=== Material provided ===

%%

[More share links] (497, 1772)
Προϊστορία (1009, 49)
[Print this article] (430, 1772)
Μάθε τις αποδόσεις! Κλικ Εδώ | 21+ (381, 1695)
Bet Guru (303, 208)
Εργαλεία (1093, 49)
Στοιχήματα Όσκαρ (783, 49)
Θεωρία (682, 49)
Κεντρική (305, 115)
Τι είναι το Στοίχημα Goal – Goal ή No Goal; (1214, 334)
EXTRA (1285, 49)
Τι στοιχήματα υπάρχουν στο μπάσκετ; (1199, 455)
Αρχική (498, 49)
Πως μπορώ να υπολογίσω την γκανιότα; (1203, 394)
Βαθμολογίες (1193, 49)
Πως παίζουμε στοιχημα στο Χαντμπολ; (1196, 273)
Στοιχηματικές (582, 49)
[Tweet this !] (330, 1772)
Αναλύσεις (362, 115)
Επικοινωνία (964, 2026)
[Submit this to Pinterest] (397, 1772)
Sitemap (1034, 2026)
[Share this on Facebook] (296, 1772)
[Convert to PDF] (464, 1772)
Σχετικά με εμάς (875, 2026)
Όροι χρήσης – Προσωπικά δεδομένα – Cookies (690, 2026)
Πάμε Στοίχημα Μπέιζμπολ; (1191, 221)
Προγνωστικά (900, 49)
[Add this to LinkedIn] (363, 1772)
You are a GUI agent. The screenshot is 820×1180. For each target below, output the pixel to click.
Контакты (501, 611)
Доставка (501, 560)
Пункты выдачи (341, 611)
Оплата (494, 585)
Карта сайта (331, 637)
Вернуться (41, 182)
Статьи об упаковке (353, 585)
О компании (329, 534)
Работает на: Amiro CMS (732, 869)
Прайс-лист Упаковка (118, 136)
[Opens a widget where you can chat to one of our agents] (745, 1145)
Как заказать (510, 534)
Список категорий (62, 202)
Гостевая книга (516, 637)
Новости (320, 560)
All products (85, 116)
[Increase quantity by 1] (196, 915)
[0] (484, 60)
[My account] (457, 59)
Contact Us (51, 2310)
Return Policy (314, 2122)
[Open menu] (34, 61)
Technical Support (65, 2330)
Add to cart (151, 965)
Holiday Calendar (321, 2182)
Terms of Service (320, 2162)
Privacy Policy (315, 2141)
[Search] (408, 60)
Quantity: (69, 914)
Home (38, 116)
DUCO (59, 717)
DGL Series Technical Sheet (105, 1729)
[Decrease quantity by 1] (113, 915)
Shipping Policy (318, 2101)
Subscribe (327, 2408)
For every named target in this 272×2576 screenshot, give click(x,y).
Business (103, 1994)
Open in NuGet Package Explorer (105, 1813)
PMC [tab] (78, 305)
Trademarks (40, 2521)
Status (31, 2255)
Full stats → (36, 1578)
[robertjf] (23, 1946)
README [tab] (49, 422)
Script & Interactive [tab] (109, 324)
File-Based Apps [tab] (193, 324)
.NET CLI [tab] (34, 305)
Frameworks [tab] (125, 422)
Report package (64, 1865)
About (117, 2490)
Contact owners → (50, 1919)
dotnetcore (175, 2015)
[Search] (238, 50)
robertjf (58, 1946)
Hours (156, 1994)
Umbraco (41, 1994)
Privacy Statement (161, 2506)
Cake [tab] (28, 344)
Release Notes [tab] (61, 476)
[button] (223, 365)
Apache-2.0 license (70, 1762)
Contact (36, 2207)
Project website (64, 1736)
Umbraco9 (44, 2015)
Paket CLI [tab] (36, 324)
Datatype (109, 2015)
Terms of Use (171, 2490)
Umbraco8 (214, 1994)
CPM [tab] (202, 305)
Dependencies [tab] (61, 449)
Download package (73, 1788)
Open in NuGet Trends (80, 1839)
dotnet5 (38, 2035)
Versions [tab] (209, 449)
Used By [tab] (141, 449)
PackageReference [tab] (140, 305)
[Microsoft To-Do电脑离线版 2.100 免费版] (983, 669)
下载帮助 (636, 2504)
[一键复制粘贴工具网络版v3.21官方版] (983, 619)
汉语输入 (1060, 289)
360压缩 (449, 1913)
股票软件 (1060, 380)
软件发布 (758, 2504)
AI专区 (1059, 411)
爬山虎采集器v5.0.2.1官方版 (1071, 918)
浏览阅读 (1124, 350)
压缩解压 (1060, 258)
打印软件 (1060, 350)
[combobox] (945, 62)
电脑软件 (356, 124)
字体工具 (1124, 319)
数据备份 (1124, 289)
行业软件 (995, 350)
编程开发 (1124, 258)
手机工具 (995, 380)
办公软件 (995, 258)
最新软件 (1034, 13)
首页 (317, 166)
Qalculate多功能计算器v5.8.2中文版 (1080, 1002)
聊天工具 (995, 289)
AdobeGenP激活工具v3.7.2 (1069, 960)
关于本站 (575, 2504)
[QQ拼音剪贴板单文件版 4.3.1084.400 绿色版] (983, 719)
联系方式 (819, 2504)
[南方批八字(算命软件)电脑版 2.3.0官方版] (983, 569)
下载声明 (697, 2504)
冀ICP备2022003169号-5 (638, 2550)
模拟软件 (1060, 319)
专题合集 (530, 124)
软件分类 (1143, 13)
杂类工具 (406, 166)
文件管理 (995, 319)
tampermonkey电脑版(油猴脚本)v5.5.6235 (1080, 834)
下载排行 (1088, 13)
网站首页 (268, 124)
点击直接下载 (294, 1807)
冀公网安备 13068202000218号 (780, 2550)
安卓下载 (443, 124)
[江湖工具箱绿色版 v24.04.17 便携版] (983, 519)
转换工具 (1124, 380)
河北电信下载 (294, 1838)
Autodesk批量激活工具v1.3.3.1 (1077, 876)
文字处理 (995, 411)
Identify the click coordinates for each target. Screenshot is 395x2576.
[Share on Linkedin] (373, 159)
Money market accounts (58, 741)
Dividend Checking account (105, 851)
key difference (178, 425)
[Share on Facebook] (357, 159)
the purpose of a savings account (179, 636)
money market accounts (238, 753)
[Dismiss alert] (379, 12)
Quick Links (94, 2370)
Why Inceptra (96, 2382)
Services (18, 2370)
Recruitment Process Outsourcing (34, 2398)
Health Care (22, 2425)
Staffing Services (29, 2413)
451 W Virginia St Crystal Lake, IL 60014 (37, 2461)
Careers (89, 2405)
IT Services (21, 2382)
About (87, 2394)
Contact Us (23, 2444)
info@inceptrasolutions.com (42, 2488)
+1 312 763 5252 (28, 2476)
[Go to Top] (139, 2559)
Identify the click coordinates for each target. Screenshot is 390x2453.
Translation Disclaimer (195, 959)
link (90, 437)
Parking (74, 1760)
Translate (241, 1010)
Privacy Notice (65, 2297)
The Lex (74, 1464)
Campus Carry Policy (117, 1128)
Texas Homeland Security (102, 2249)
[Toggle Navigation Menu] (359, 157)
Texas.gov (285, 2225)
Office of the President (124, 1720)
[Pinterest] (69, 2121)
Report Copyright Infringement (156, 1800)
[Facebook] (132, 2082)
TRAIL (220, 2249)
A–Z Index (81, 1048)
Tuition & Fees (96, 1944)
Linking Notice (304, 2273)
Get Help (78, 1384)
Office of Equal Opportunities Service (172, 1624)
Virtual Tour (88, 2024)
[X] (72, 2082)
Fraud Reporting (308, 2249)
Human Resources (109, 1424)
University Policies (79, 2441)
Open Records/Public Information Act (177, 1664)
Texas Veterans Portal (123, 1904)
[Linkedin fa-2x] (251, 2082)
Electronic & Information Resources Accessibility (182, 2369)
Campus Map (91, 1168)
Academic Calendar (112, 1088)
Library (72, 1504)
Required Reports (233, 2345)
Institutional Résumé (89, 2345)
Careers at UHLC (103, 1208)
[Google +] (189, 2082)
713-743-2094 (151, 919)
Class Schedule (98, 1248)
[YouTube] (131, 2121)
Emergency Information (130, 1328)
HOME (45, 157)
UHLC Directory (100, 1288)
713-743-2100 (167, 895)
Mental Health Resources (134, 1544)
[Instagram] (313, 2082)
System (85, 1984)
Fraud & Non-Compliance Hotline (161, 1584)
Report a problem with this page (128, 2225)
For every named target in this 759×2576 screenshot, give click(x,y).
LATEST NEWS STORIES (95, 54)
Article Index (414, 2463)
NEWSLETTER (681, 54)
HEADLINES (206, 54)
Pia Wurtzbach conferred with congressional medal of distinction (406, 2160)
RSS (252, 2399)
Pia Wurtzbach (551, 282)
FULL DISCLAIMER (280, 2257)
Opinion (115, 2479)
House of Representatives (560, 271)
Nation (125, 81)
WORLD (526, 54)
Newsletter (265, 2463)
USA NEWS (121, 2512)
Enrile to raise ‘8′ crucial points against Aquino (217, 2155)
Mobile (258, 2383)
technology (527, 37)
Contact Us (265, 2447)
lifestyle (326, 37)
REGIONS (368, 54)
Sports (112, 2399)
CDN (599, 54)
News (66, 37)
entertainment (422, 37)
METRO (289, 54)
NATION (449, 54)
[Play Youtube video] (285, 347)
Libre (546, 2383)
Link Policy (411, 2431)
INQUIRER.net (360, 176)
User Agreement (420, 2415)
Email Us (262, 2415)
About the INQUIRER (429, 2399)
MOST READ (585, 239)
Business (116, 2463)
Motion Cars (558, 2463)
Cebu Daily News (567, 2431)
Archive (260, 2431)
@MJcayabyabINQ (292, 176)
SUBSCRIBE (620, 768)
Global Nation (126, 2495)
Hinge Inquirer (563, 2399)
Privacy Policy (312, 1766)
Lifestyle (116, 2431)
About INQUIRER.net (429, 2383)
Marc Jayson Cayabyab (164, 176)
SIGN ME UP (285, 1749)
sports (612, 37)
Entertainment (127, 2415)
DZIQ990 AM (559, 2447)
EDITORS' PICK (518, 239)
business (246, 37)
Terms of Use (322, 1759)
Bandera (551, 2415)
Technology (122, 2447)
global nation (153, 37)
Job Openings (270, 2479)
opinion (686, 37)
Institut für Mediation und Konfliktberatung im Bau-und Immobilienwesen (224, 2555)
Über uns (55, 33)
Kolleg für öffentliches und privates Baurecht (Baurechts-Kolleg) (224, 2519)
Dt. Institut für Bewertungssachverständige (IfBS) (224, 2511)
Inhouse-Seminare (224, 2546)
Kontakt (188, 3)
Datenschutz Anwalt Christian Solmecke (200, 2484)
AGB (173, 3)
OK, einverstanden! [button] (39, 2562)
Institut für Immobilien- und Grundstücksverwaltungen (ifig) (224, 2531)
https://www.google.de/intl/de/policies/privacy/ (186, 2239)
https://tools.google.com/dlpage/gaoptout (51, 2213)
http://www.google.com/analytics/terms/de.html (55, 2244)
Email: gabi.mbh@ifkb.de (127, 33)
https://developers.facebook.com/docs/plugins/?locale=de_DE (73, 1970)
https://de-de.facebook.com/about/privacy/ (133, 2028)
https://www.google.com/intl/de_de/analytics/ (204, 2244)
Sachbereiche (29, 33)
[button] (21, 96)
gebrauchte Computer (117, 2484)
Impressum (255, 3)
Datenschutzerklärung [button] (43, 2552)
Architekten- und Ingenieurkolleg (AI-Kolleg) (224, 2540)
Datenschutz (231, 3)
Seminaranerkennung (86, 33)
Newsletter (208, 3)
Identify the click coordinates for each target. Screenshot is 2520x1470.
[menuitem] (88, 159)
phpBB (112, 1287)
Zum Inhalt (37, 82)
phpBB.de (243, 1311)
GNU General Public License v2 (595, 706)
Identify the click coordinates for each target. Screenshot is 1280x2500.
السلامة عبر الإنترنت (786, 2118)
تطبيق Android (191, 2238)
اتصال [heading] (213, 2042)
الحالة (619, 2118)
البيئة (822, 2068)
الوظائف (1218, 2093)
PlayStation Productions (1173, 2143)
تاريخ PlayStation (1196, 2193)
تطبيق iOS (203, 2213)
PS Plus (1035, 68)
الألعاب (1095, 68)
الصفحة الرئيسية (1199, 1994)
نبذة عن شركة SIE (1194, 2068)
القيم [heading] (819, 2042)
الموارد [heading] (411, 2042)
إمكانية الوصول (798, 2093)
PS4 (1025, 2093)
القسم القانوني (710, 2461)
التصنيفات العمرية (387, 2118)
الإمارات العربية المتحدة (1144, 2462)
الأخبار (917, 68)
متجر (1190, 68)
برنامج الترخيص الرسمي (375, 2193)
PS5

%%

=== Task details ===
From the listing above, the lines starting with the one that has "713-743-2094 (151, 919)" and running through the one that has "Report a problem with this page (128, 2225)" should be copied exactly, ends included.

=== Answer for this exercise ===
713-743-2094 (151, 919)
Class Schedule (98, 1248)
[YouTube] (131, 2121)
Emergency Information (130, 1328)
HOME (45, 157)
UHLC Directory (100, 1288)
713-743-2100 (167, 895)
Mental Health Resources (134, 1544)
[Instagram] (313, 2082)
System (85, 1984)
Fraud & Non-Compliance Hotline (161, 1584)
Report a problem with this page (128, 2225)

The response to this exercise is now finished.